Origins of Visual Merchandising
Mannequins, in one form or another, have been around for thousands of years. In the Middle Ages, their precursors were called lay figures used for dress making and fitting to avoid potential embarrassment of the nobility during these procedures. The dressmaker would fit it to the dress form instead since it matched the august personage’s exact measurements. From this practice was developed the technique of draping. The dress form could also be used to show the finished product off to the client.

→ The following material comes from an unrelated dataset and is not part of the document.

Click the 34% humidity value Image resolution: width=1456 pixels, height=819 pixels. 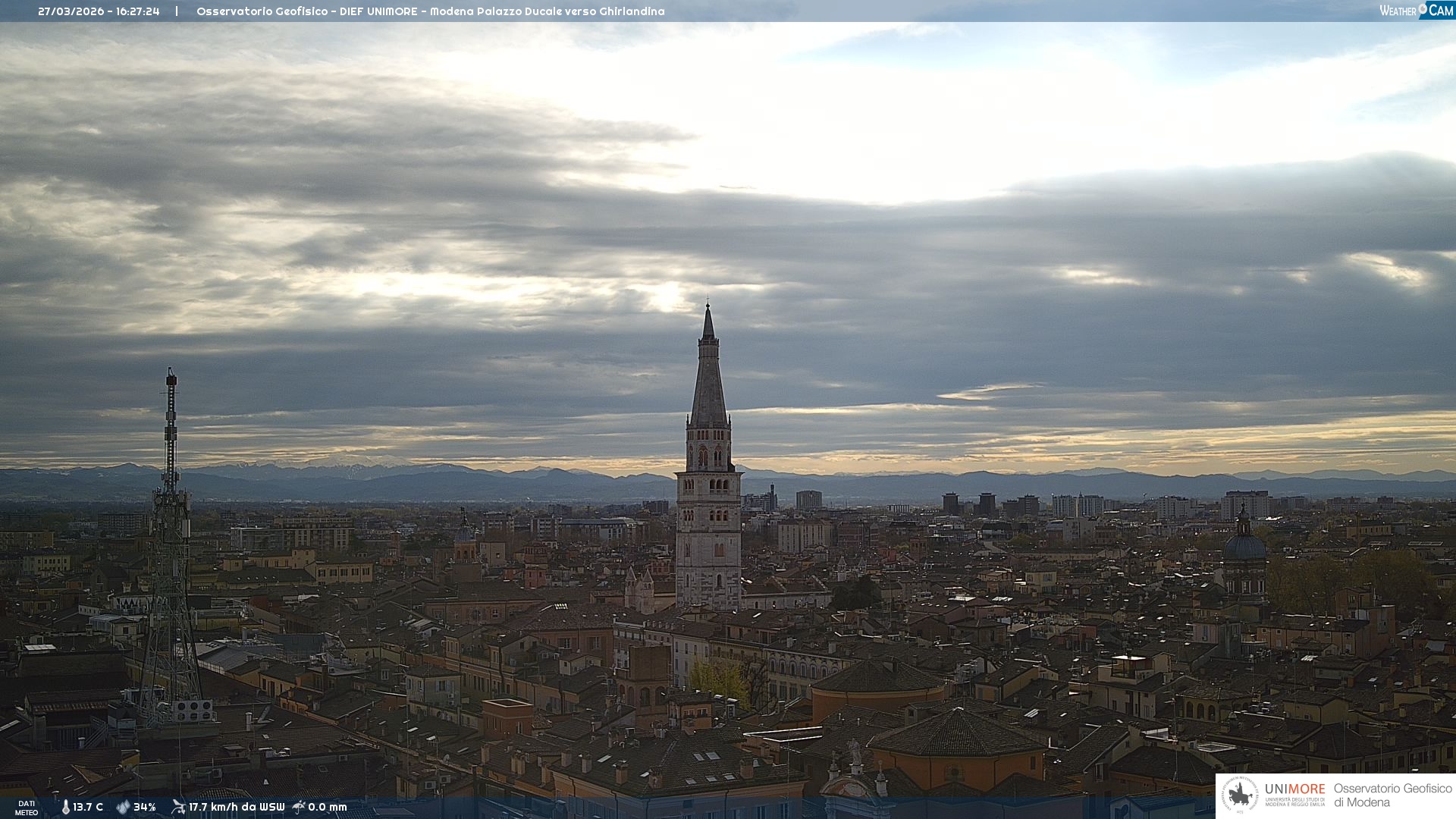[144, 807]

In the 1700s, it was also popular to trade ‘fashion dolls.’ These were fairly lifelike dolls decked out in the latest fashion trends - kind of like a Barbie doll, fashion catalog and a ‘how-to-sew’ instruction book all rolled into one. Ranging in size from 1 inch to life, they were the means for spreading what was trendy and what was not in that age. Since these dolls were often given away and literally reused until they fell to bits, no examples of them exist today.
Kinds of Display Mannequins
When the Industrial Age came, the middle class gained more wealth, and the dress forms changed to accommodate their desires for the same function once available only to the nobility. shop mannequins started to appear in window spaceswearing the day’s fashions. When they started to imitate famous personalities and cultural and somatic ideals of the period instead of ‘down-home’ characters, dress mannequins became popular enough that people would often go out just to see the latest window displays, hence the term “window shopping.” Through the years, the mannequin, from the earliest wood and wax creation, to today’s articulated fiberglass-and-plastic adjustable mannequin, whether it be a female mannequin, male mannequin, adult mannequin, or child mannequin, meant to sell something or just as a decorative mannequin has always been a reflection of and a statement on the society that made it.